Levante-EMV, NewYork
Enormes cantidades de diamantes diminutos, cada uno midiendo menos de un micrómetro (mucho menos que el grosor de un cabello humano) se encuentran en los discos de material que rodean algunas estrellas.
Las huellas dactilares de los cristales de diamante son ciertas líneas características en la franja infrarroja del espectro electromagnético. La primera de estas firmas se descubrió en 1983 en el disco de materia en torno a «Elias 1», una estrella del tipo «HAEBE». Se trata de estrellas jóvenes y muy brillantes, con masa mediana, de aproximadamente entre 1,5 y 10 veces la masa del Sol.
Aunque se han llevado a cabo observaciones minuciosas de otras sesenta estrellas «HAEBE» desde entonces, los científicos han encontrado sólo tres con tales líneas de emisión distintivas en sus discos.
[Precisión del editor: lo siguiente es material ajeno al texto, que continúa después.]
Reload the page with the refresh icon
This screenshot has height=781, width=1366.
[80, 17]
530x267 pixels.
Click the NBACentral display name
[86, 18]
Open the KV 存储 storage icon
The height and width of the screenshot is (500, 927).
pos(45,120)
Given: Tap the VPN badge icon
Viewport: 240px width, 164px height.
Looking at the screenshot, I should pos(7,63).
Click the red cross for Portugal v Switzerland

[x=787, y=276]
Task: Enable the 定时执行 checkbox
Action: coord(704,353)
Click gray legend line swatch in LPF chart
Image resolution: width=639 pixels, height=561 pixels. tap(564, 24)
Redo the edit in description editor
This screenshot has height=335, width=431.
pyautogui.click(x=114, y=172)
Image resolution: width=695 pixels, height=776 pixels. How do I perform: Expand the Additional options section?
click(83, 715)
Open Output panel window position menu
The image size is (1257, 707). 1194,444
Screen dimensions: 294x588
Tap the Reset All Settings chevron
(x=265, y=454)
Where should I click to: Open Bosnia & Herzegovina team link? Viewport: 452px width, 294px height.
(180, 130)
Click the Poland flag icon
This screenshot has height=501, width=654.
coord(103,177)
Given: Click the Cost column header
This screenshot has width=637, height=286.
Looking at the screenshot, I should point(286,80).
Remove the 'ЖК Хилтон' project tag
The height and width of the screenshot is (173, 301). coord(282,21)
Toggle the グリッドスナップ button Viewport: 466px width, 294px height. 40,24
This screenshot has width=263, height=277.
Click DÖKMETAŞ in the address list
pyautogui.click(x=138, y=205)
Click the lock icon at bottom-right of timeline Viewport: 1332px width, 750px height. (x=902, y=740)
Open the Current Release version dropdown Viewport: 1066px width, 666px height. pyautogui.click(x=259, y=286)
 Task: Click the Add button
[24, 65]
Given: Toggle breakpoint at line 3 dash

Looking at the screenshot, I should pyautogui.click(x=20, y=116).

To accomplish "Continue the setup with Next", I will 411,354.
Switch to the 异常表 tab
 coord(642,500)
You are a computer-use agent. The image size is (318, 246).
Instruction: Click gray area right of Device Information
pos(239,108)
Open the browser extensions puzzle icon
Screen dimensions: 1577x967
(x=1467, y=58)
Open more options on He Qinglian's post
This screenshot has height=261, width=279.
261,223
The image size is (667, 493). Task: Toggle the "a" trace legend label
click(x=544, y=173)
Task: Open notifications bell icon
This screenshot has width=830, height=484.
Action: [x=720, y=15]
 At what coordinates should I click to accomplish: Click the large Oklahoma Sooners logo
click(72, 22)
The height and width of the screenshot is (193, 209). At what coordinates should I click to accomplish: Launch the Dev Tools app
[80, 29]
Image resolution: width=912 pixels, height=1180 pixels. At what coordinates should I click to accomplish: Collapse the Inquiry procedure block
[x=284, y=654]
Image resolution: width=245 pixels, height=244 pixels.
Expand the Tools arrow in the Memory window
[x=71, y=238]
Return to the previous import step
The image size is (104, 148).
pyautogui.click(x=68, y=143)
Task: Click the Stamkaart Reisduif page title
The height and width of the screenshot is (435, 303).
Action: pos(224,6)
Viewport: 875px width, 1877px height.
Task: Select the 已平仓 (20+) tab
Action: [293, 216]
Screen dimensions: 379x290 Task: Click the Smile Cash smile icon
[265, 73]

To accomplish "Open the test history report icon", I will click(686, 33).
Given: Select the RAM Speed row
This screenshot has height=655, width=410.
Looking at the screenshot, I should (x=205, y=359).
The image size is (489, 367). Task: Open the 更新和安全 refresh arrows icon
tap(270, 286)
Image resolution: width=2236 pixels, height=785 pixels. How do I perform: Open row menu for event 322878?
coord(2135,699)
Después de más de 15 años de especular sobre las razones de estas líneas características, los astrónomos han concluido que los portadores de estas emisiones son los diamantes.
Un equipo internacional de astrónomos del Instituto Max Planck (Alemania), la Universidad de Hokkaido (Japón), la Universidad de Jena (Alemania), y la Universidad de Copenhague (Dinamarca), usó las observaciones del Telescopio Subaru para sostener con datos su interpretación de por qué sólo algunas estrellas particulares poseen diamantes.
Existe otro rasgo intrigante en estas estrellas con diamantes, tienen grandes fogonazos de rayos X. La pregunta ahora es: ¿estaran los diamantes y las llamaradas de rayos X relacionados de alguna manera?.